ICMP Redirect messages are a mechanism for an IP router to inform a sender of a better path to their destination which doesn’t require the use of that router. Because of the security implications of allowing a network path to be influenced by an unauthenticated third party device, ICMP Redirect messages are typically ignored when received. However, some network vendors enable the generation of ICMP Redirect messages on their platforms by default.
On most modern router or switch platforms, packets are handled by specialized silicon called Network Processors, which are designed to provide high throughput and consistent low latency. However, there are some packets which require more specific handling than the Network Processor is capable of; these packets are called "exceptions" and are sent to the platform’s CPU for the Operating System to perform the required handling. Exception handling imparts negative performance characteristics on affected packets, since the bandwidth of the link connecting the Network Processor to the platform’s CPU is limited (and often exacerbated by traffic policers intended to protect the platform’s control plane) and latency may be non-deterministic as a result of the OS' process scheduling. One exception condition that is commonly present in Network Processors enables the platform to generate ICMP Redirect messages. A packet satisfies this condition when the Network Processor determines that the route lookup for the packet’s Destination IP is resolved via the same Layer 3 interface that the packet was received on.

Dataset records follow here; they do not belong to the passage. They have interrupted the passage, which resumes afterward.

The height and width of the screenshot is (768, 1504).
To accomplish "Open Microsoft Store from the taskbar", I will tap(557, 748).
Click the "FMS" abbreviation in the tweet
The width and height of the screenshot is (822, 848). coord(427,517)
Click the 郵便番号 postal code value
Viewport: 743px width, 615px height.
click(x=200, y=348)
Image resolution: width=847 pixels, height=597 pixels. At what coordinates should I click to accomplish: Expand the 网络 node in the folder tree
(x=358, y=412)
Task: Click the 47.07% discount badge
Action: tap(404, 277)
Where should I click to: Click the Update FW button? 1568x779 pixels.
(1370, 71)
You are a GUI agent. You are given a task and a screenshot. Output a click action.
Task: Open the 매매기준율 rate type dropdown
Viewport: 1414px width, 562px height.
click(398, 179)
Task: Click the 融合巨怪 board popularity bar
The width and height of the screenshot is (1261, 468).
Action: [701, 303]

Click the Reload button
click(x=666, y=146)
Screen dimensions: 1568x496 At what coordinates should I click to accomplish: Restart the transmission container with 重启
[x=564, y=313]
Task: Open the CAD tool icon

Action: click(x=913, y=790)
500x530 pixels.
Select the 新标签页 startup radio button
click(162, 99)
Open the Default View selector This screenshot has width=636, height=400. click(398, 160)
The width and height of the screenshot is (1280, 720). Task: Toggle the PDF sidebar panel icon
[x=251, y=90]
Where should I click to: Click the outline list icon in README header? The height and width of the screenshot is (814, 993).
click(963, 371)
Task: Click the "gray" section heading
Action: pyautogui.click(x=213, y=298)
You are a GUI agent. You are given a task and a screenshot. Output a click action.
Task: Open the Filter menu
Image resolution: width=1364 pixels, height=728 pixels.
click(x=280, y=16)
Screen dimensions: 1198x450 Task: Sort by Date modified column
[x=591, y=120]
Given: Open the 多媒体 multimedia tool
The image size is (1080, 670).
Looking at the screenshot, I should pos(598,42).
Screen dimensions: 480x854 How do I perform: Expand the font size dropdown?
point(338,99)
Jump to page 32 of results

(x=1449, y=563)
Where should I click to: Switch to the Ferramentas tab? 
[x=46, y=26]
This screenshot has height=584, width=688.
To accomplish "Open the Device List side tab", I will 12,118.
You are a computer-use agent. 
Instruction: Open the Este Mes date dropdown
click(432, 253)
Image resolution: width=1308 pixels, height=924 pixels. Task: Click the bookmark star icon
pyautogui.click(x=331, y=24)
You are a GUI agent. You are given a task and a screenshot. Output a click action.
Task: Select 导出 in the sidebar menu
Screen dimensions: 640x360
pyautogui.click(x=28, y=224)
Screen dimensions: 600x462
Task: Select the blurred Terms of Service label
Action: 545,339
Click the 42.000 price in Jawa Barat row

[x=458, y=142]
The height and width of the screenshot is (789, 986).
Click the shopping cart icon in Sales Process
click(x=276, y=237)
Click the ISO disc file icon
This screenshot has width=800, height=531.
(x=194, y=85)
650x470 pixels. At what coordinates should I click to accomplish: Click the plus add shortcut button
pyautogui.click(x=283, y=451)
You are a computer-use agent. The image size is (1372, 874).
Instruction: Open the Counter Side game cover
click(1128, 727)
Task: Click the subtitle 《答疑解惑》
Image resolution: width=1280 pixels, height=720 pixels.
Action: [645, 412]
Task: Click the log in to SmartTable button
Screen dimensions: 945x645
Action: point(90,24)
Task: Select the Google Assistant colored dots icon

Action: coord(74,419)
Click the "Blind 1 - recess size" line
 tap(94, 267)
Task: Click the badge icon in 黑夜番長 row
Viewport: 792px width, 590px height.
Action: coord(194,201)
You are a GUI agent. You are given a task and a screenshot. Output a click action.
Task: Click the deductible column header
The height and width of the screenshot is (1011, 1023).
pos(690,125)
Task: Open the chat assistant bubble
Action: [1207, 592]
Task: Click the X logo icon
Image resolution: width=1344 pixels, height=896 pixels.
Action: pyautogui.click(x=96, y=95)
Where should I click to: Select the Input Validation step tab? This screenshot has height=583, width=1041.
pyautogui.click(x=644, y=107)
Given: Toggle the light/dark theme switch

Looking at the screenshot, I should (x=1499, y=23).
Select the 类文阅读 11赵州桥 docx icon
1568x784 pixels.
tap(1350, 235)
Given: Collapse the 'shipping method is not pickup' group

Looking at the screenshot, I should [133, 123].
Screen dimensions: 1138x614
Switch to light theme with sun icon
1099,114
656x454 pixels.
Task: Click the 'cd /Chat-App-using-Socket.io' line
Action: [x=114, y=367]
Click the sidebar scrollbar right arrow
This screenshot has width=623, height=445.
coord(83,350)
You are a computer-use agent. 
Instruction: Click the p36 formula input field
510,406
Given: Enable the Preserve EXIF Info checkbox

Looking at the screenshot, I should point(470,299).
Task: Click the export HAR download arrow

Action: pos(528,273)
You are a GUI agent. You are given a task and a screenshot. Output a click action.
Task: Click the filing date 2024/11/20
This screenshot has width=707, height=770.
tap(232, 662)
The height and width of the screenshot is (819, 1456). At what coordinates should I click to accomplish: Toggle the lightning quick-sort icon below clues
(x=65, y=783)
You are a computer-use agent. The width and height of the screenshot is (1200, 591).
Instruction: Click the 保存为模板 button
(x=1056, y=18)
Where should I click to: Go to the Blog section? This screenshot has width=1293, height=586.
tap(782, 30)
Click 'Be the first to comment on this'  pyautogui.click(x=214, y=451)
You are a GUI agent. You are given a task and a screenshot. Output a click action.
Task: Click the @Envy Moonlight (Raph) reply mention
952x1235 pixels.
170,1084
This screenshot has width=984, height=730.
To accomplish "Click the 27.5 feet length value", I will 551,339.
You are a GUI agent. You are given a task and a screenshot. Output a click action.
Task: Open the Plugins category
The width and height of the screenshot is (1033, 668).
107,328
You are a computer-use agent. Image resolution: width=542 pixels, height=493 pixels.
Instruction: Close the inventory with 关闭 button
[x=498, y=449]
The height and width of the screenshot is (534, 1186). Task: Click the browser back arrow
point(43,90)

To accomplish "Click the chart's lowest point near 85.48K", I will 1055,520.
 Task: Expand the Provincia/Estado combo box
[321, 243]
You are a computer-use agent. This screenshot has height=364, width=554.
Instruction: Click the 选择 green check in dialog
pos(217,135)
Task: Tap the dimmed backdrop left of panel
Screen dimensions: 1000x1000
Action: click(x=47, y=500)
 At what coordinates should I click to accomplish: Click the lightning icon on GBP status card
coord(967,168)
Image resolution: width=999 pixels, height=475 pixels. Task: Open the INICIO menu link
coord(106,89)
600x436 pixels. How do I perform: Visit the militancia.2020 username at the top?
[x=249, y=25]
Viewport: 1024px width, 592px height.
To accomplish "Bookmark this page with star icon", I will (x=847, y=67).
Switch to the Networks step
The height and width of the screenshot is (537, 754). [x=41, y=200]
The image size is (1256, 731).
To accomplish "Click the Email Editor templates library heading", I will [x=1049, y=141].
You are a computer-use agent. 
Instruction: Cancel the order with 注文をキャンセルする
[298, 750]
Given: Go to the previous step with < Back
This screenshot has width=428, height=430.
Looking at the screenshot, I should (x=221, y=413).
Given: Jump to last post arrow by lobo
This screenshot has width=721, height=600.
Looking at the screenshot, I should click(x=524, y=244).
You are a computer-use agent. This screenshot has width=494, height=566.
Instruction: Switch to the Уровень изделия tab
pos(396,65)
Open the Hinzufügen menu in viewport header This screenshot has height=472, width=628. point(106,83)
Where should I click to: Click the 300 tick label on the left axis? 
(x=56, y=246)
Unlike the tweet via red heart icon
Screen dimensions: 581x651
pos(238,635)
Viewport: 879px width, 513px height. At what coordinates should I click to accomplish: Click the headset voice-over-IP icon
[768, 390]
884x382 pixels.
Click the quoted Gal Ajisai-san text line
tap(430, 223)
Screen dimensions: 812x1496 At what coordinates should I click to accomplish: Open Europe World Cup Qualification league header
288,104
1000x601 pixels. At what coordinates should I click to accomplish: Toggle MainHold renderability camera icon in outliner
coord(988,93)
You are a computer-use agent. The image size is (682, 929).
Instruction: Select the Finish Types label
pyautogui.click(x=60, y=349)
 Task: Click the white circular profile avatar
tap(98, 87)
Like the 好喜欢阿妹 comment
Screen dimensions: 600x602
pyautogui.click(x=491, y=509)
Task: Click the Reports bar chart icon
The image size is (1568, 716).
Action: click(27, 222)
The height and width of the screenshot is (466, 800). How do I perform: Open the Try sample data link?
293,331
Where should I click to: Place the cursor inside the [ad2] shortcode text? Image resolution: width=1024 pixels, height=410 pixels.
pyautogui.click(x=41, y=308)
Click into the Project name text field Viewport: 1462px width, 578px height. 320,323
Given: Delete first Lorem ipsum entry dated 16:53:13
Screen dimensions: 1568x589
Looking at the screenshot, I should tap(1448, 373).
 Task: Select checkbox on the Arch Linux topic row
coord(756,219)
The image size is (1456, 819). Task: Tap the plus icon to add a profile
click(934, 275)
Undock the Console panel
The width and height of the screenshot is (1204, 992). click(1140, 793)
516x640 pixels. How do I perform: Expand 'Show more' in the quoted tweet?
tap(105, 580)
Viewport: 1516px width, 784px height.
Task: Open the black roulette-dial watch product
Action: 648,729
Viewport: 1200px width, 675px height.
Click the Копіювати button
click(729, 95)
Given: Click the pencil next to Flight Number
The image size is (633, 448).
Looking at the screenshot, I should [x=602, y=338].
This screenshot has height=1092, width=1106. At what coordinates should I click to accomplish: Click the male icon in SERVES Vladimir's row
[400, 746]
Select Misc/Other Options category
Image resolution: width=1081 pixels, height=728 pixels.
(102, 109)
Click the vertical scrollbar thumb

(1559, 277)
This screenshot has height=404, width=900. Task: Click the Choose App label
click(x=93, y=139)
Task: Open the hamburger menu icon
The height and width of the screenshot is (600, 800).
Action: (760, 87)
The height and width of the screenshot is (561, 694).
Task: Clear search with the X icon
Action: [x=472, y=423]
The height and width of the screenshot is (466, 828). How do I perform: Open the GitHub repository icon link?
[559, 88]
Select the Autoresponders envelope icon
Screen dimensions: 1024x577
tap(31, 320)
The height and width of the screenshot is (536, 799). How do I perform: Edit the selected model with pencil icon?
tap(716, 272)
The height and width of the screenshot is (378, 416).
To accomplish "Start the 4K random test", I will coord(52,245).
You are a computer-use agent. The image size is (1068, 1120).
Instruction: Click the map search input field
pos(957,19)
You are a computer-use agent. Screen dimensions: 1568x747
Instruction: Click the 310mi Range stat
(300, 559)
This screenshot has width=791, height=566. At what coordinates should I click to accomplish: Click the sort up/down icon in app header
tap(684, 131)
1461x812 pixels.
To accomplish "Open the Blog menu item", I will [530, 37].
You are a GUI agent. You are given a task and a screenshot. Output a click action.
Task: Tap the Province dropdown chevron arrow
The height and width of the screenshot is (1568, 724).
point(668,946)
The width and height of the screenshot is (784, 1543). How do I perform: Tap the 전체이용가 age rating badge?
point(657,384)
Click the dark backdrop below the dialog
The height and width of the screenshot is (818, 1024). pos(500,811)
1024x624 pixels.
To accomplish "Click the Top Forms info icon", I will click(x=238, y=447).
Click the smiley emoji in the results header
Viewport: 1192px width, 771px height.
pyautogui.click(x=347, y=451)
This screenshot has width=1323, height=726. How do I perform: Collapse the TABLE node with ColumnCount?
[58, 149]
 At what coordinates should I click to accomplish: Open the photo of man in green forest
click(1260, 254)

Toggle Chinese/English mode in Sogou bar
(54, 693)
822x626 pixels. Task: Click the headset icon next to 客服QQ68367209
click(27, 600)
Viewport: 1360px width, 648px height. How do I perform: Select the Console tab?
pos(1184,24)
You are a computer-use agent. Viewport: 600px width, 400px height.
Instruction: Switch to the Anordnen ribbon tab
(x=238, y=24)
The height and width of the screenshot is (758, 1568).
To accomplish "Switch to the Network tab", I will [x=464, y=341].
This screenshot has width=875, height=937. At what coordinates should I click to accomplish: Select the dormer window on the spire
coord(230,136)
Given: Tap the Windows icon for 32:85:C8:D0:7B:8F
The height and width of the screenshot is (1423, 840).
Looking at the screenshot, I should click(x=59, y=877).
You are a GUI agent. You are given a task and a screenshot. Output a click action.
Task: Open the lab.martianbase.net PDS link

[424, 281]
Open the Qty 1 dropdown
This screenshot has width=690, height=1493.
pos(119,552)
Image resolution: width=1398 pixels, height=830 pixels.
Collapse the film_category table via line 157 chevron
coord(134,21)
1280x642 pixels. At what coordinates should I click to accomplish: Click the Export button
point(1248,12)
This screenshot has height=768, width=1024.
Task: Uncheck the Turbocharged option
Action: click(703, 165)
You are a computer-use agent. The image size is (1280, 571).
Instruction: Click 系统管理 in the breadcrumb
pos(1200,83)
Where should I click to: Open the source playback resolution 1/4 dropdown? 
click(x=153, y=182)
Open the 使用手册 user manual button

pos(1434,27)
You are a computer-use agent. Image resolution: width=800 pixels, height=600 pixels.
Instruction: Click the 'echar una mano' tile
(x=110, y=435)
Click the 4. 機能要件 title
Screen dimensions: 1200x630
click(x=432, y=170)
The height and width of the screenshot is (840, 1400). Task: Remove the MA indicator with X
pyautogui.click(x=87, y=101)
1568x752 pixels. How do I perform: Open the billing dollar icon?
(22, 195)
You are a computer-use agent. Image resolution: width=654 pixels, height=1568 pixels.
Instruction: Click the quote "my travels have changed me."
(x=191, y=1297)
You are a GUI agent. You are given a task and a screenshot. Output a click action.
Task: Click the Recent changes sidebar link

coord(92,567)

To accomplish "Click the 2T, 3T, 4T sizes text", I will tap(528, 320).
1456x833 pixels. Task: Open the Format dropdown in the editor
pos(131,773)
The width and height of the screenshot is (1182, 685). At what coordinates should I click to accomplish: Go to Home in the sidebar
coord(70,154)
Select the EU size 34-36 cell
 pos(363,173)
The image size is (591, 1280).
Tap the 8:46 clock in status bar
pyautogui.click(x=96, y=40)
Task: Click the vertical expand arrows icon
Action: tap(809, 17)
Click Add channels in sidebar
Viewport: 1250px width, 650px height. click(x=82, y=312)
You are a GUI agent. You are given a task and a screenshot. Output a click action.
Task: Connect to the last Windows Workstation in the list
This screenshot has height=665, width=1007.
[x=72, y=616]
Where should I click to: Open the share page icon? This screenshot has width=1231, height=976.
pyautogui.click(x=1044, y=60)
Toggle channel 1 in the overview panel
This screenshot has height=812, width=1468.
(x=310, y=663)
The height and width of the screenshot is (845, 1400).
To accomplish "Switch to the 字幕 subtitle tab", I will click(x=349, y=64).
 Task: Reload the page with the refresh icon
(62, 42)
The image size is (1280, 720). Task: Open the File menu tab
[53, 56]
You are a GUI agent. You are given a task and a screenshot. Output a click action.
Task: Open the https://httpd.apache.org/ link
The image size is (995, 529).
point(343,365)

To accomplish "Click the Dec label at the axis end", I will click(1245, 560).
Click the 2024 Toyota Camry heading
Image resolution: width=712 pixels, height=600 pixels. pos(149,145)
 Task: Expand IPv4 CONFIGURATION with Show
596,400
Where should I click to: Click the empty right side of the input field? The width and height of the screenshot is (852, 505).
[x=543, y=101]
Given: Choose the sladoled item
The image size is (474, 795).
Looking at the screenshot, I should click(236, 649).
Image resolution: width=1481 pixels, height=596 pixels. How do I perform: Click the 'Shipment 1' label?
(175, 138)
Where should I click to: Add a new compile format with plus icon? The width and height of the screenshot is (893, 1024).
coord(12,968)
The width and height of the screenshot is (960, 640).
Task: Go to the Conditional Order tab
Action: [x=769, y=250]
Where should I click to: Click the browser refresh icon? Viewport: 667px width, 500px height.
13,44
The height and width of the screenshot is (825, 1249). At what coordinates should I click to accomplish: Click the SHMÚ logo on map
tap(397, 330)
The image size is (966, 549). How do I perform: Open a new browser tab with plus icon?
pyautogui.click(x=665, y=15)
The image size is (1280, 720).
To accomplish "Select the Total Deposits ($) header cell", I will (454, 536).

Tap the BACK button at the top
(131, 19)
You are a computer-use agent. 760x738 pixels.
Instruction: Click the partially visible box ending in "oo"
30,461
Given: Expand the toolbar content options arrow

The processing sequence for packets matching the ICMP Redirect exception generally looks like this:
Parse the Source IP and Destination IP of the exception packet
Perform a route lookup against the Destination IP of the exception packet and identify the next-hop
Generate an ICMP Redirect message, indicating the sender can route to the Destination IP via the next-hop from our routing table, rather than via this router
Send the ICMP Redirect towards the Source IP of the exception packet
Send the exception packet via the next-hop from our routing table
In a network where ICMP Redirects are both generated and trusted, the sender can update its forwarding path to avoid the hairpinning router, and packets should only traverse the exception path temporarily. However, in the majority of cases, ICMP Redirects are not trusted by hosts and packets would continue to traverse the exception path indefinitely. In this scenario, all such packets would be negatively impacted by the CPU-based exception handling.
The network isolation that Oxide provides for VPCs does not allow traffic to directly flow from one VPC to another without first exiting the rack. This allows for an intermediate device to apply its own security policies on cross-VPC traffic. For example, some operators may want to ensure traffic inspection is conducted for all network traffic that flows between two different tenants. Because of this strict network isolation and the need to traverse an intermediate device, normal cross-VPC packets may be considered exceptions by an upstream router. To avoid performance issues with cross-VPC traffic due to exception processing, ICMP Redirects may need to be disabled on the upstream routers connecting to an Oxide system.